-- START OF Data listing --

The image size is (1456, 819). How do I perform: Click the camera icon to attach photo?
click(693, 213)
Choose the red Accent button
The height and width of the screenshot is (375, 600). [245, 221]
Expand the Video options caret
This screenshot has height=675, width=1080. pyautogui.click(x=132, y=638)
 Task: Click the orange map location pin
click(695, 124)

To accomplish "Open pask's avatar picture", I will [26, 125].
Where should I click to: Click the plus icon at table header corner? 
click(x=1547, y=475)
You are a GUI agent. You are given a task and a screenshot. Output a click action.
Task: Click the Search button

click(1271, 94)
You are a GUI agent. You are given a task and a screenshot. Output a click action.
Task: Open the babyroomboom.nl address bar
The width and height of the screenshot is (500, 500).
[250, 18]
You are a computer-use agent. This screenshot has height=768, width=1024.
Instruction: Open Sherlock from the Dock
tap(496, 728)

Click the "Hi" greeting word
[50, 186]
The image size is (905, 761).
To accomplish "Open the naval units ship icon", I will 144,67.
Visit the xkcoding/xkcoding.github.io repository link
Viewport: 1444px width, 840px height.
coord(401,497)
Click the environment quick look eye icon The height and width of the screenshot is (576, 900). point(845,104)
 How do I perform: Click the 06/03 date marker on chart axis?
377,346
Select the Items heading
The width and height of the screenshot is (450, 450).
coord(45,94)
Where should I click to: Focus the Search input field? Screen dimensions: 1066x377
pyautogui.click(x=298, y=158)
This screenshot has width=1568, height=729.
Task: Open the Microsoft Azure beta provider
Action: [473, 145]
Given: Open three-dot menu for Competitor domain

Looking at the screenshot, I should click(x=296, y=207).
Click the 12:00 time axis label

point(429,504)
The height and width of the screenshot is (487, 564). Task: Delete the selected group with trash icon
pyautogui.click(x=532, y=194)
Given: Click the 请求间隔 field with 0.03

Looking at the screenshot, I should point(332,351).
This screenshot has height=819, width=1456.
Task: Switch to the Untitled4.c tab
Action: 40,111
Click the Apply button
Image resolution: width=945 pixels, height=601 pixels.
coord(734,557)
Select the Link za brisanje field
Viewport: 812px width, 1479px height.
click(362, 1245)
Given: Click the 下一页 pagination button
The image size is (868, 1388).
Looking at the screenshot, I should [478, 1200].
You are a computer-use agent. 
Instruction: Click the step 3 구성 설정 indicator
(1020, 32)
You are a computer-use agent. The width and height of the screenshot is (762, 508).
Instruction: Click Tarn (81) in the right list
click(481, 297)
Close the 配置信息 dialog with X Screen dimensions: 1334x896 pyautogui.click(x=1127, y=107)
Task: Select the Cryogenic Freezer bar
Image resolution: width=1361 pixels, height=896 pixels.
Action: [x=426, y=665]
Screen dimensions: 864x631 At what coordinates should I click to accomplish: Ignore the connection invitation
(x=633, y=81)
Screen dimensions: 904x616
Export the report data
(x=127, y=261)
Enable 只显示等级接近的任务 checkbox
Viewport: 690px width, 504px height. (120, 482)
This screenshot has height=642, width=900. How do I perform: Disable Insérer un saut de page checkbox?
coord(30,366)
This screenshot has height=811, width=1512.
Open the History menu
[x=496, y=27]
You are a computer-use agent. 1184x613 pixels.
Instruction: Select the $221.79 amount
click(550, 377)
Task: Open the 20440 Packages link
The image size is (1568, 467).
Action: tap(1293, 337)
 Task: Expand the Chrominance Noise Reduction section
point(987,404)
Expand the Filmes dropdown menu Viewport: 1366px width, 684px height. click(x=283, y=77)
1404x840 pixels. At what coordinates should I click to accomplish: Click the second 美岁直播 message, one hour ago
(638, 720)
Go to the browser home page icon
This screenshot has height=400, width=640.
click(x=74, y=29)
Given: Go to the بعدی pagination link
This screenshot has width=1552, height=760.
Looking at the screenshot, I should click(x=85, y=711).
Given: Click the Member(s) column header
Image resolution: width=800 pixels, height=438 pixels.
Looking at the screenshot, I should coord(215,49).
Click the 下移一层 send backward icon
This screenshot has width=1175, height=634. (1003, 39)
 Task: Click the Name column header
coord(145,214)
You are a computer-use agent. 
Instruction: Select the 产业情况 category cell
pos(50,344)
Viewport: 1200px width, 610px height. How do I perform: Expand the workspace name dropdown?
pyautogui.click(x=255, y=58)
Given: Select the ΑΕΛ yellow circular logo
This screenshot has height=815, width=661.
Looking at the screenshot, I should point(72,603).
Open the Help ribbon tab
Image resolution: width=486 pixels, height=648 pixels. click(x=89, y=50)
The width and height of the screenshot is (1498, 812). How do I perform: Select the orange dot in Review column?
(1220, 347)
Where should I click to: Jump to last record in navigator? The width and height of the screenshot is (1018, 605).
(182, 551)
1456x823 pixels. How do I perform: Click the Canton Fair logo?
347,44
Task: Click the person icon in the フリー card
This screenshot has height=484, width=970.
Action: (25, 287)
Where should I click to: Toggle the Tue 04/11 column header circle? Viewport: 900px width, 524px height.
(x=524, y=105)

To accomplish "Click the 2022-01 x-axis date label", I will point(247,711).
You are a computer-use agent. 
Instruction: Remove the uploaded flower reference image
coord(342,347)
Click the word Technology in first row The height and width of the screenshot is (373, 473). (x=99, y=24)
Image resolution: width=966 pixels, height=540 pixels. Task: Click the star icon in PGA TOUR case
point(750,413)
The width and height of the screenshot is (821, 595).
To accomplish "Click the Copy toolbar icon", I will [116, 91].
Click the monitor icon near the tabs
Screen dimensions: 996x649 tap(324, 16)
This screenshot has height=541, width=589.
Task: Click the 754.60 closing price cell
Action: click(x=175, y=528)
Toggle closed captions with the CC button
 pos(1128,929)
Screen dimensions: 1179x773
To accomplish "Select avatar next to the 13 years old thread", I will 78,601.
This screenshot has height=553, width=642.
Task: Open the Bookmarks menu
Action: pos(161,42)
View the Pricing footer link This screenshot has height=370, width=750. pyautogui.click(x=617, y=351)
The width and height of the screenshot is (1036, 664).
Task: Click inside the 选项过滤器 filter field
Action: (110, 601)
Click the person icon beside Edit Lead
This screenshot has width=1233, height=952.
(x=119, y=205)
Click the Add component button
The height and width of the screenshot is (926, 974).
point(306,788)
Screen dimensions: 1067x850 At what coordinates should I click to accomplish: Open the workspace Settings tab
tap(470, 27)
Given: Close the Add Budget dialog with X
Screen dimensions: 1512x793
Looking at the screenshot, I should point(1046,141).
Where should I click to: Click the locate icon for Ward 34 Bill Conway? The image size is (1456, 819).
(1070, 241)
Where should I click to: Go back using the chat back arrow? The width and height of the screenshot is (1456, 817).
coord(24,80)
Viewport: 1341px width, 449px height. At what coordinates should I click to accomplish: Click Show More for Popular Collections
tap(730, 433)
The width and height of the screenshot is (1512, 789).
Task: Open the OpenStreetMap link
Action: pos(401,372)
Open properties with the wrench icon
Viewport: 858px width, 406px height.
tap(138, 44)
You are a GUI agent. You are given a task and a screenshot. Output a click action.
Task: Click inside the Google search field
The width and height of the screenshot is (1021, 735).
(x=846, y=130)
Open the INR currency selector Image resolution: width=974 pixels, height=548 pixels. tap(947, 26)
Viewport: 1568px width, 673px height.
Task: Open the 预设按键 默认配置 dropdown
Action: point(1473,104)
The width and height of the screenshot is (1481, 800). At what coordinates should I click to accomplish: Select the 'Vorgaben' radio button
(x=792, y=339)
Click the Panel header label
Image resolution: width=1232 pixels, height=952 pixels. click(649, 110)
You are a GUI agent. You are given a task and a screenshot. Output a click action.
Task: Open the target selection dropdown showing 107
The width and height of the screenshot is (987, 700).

-- END OF Data listing --

*Directions*: Transcribe, without any alteration, the lines from the one containing "Enable 只显示等级接近的任务 checkbox" through the one containing "pos(50,344)", both included.

*Solved exercise*:
Enable 只显示等级接近的任务 checkbox
Viewport: 690px width, 504px height. (120, 482)
This screenshot has height=642, width=900. How do I perform: Disable Insérer un saut de page checkbox?
coord(30,366)
This screenshot has height=811, width=1512.
Open the History menu
[x=496, y=27]
You are a computer-use agent. 1184x613 pixels.
Instruction: Select the $221.79 amount
click(550, 377)
Task: Open the 20440 Packages link
The image size is (1568, 467).
Action: tap(1293, 337)
 Task: Expand the Chrominance Noise Reduction section
point(987,404)
Expand the Filmes dropdown menu Viewport: 1366px width, 684px height. click(x=283, y=77)
1404x840 pixels. At what coordinates should I click to accomplish: Click the second 美岁直播 message, one hour ago
(638, 720)
Go to the browser home page icon
This screenshot has height=400, width=640.
click(x=74, y=29)
Given: Go to the بعدی pagination link
This screenshot has width=1552, height=760.
Looking at the screenshot, I should click(x=85, y=711).
Given: Click the Member(s) column header
Image resolution: width=800 pixels, height=438 pixels.
Looking at the screenshot, I should coord(215,49).
Click the 下移一层 send backward icon
This screenshot has width=1175, height=634. (1003, 39)
 Task: Click the Name column header
coord(145,214)
You are a computer-use agent. 
Instruction: Select the 产业情况 category cell
pos(50,344)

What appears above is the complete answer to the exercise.